Your objective: Find each line in the items that contains the word "should" and copy those lines out.

— begin Data listing —

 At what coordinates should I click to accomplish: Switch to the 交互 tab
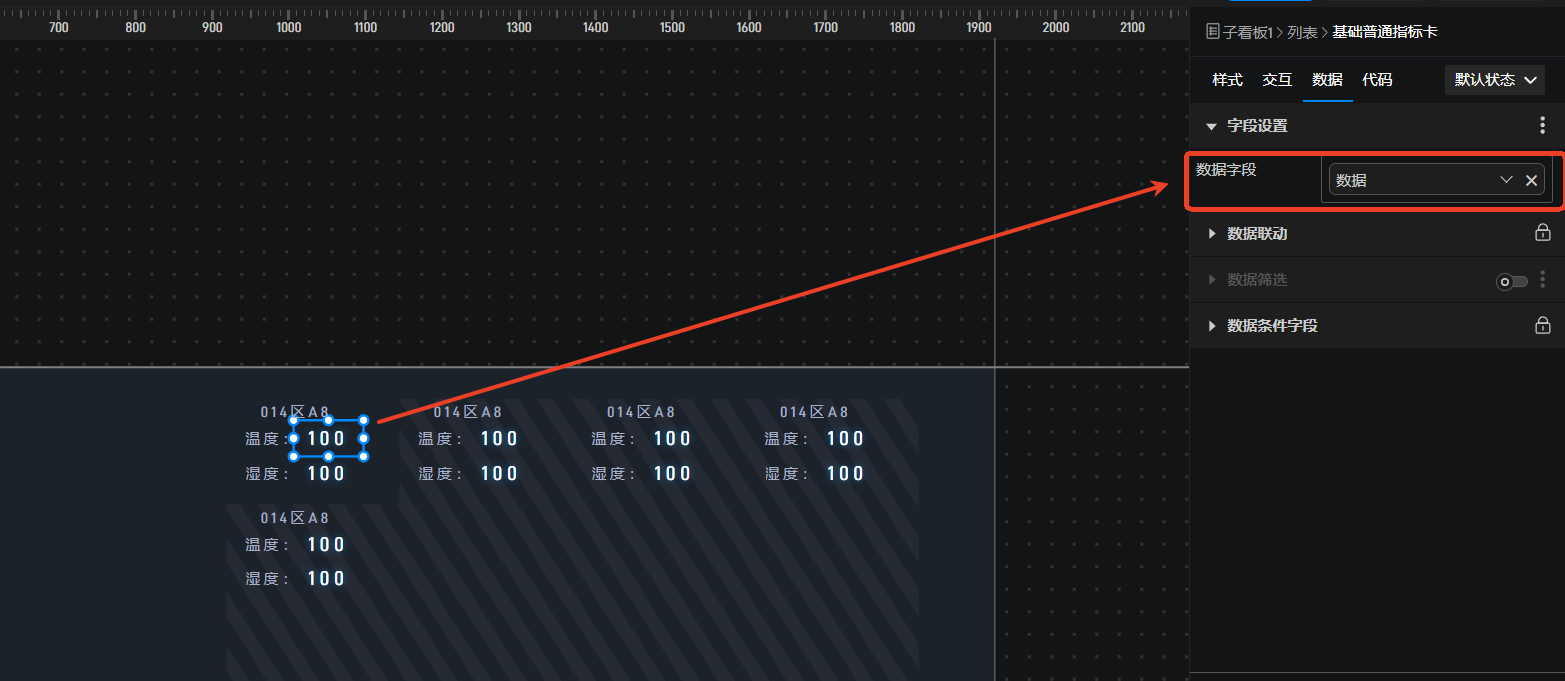[x=1277, y=80]
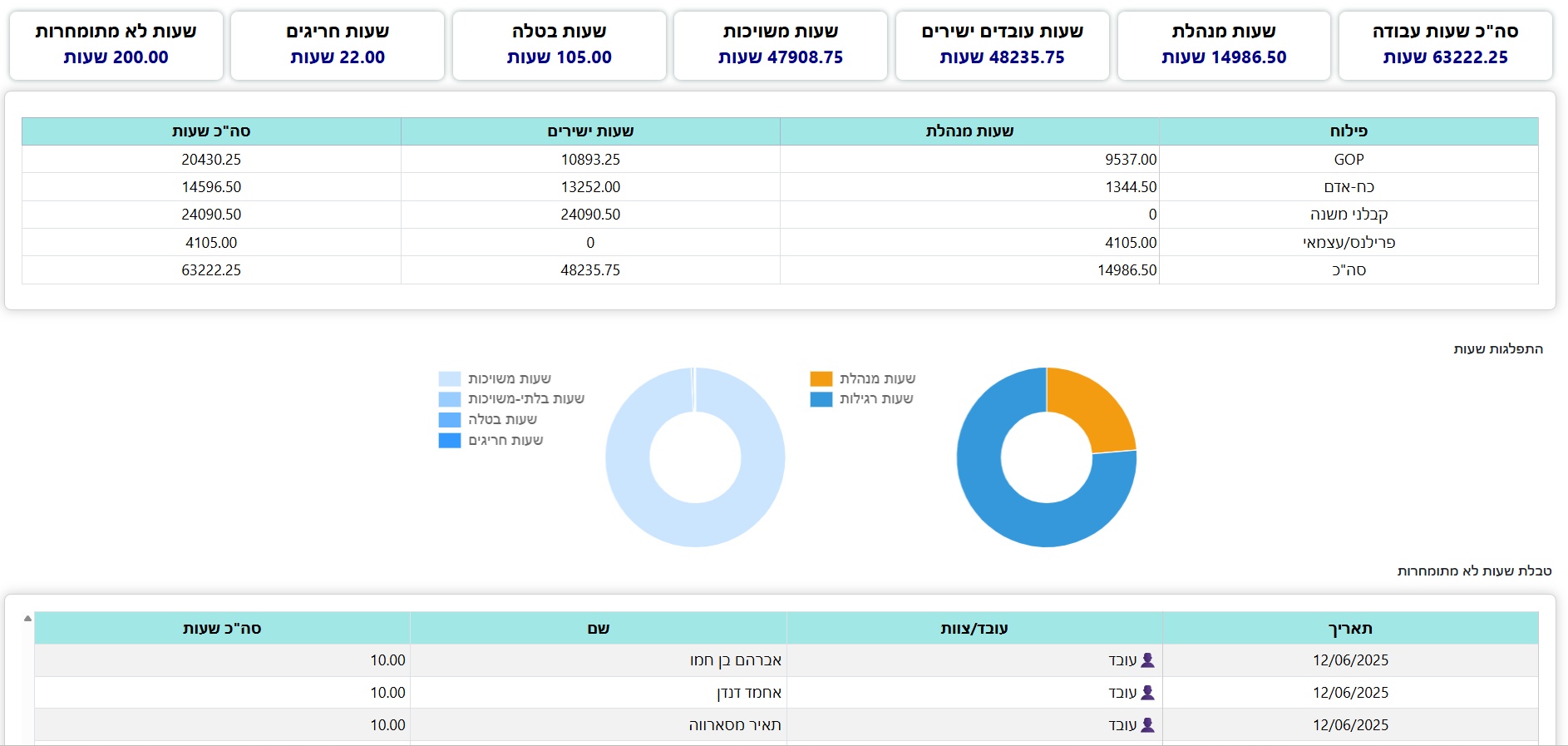Select the orange segment of the donut chart
This screenshot has height=746, width=1568.
(1091, 408)
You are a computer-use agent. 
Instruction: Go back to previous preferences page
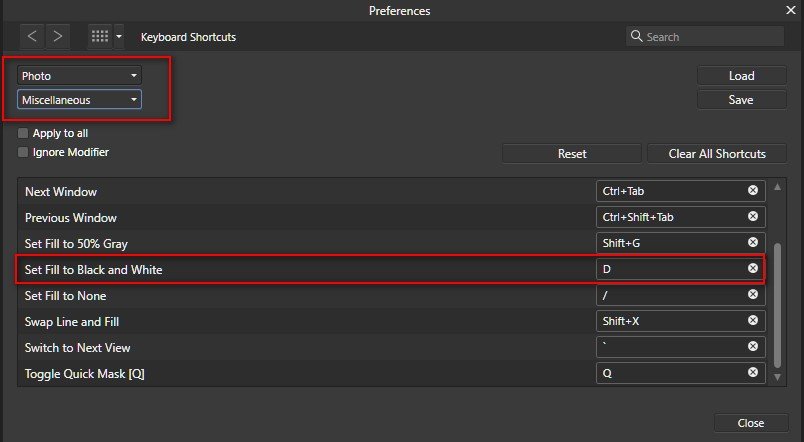click(x=33, y=36)
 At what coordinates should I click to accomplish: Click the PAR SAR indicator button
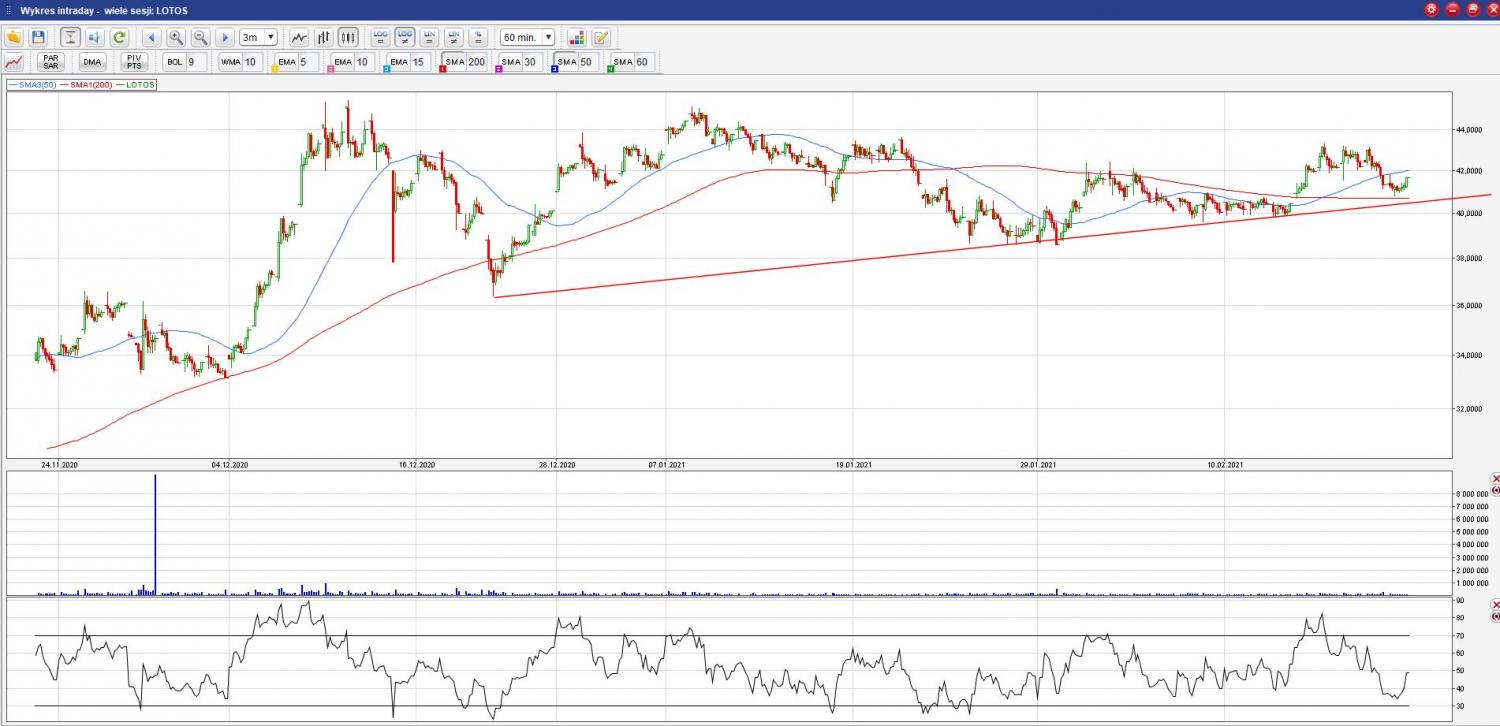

— end Data listing —

Problem solution:
 At what coordinates should I click to accomplish: Switch to the 交互 tab
 At what coordinates should I click to accomplish: Click the PAR SAR indicator button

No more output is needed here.